As I write my tribute to the fallen hero – our eco warrior – and a lady whose memory will be etched in Kenya’s conservation culture for time immemorial, I can’t profess that I had a personal relationship although professionally we met and interacted.
I was privileged to be raised in a village that’s only about 10 kilometres away from Karura forest. We used to plunder it for firewood and napier grass for our Zebu cow and this used to happen very early in the morning before the forest wardens would be awake.
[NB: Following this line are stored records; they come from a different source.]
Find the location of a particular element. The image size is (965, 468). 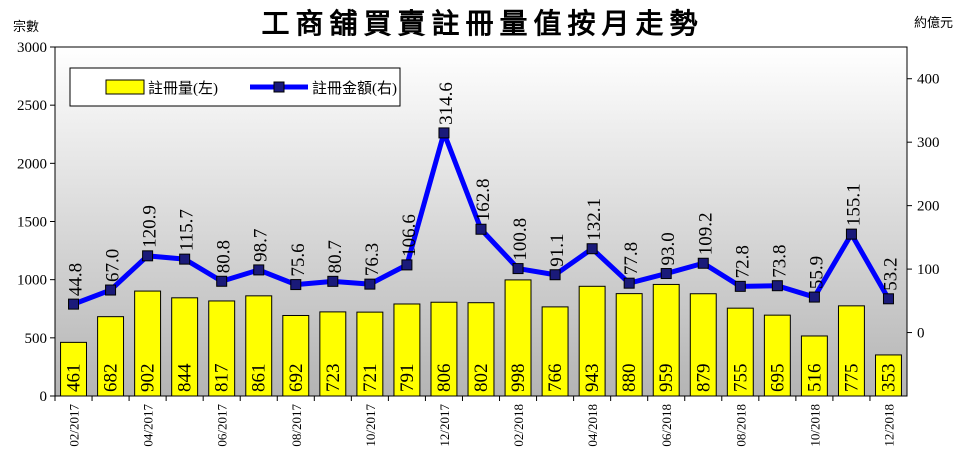

legend-swatch-bar is located at coordinates (125, 87).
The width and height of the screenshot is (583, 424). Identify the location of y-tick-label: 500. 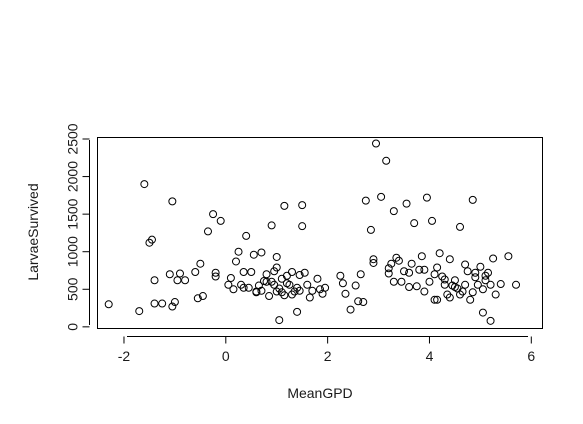
(73, 289).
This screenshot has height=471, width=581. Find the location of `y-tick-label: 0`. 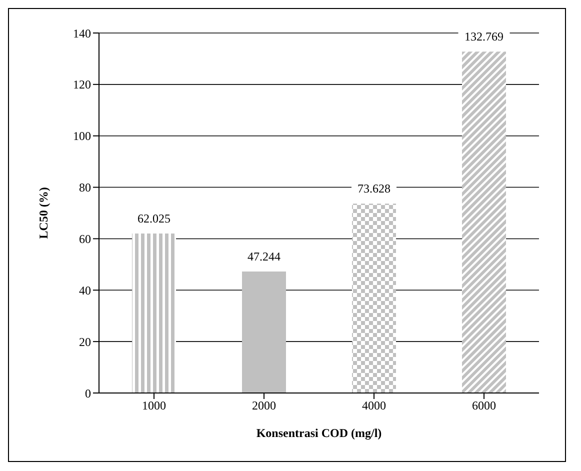

y-tick-label: 0 is located at coordinates (88, 393).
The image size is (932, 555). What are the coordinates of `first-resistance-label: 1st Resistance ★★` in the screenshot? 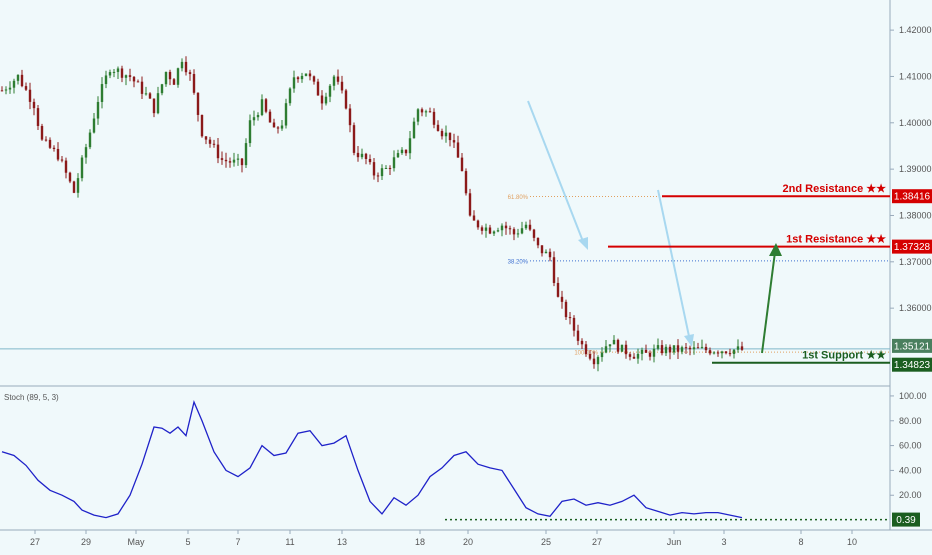 It's located at (836, 240).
We would set off at 5.30am and be back by 8am, our cows having grass for a week and enough firewood for cooking. We didn’t know that there were terminologies like forests hiving; illegal allocations but we understood deforestation. We used to wonder why Professor Wangari Maathai was being accosted and beaten. But today as I plan to go and run in the serenity of Karura forest, it’s amazing what this wonderful lady has done for us and our generation.
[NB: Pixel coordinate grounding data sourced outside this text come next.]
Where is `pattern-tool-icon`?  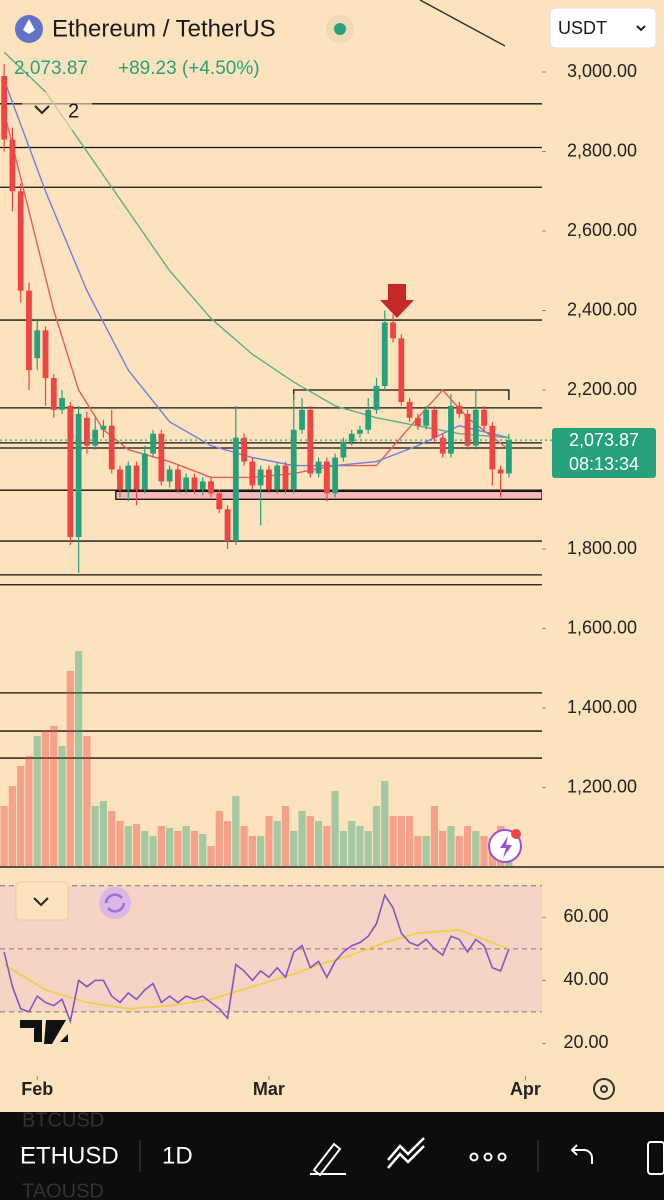 pattern-tool-icon is located at coordinates (406, 1153).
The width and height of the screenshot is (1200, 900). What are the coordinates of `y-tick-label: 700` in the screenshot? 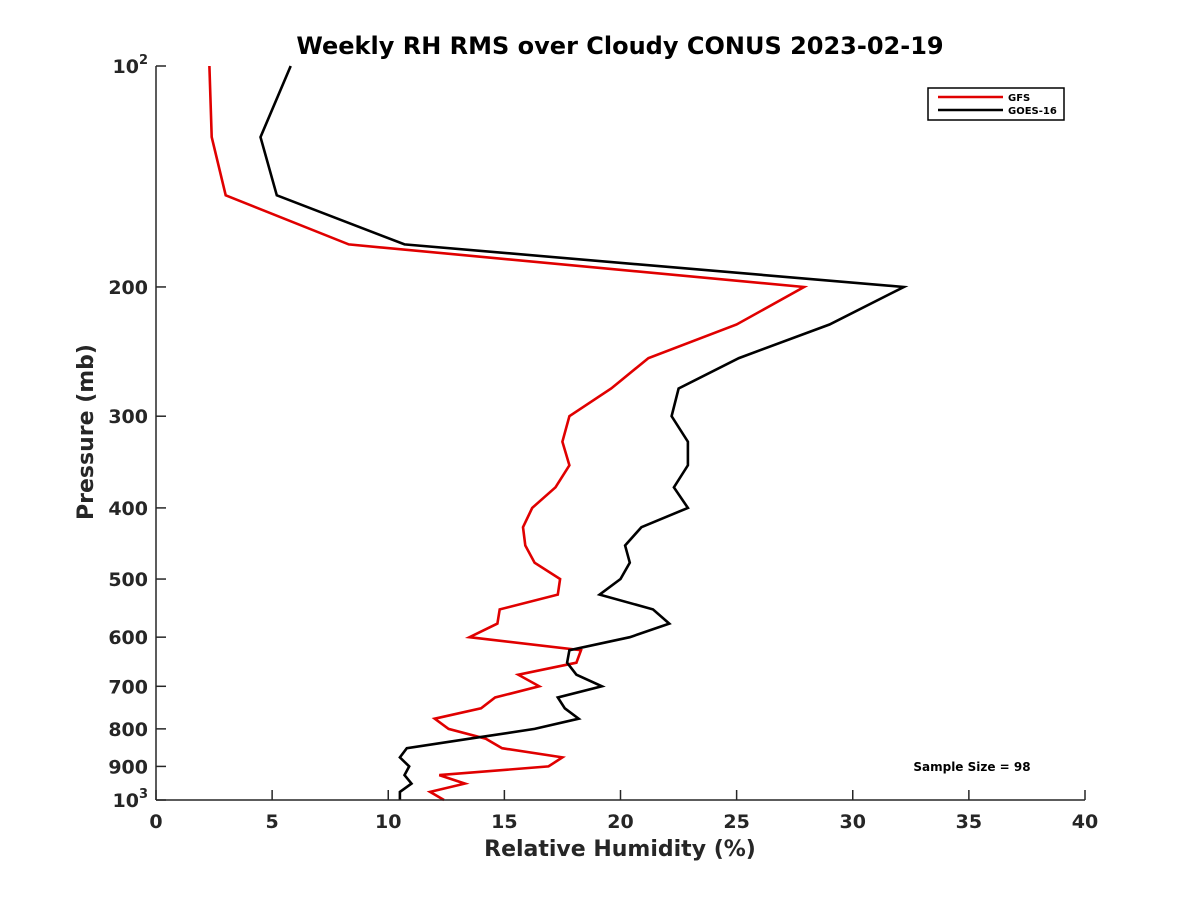 It's located at (128, 687).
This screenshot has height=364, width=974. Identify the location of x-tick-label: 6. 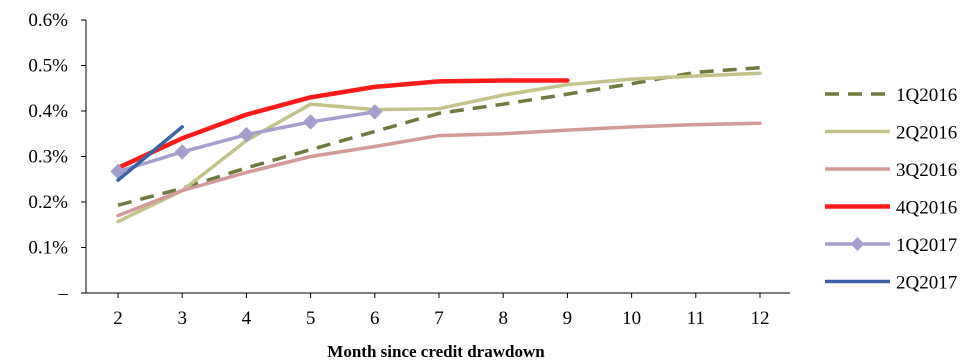
(375, 318).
As I grew up, Sunday was family day and for the very simple family the outdoors place when in the city was Uhuru Park where you would loiter, play, go boat riding and live to tell the story for the other half of the year, as this was done twice a year. I can’t help but wonder today if we didn’t have our fallen eco-warrior, would we have such a beautiful park in the city of Nairobi?
Now I am knowledgeable, I understand fully what our eco-warrior has done for this, and the future generation. The serenity of Karura forest and others she has truly fought for, she is a world hero and for sure as a country it is a great loss to us.
How else can we remember her in our life? We would not have Karura forest were it not for her, then why not rename it as Professor Wangari Maathai forest, her name will be an emblem in centuries to come.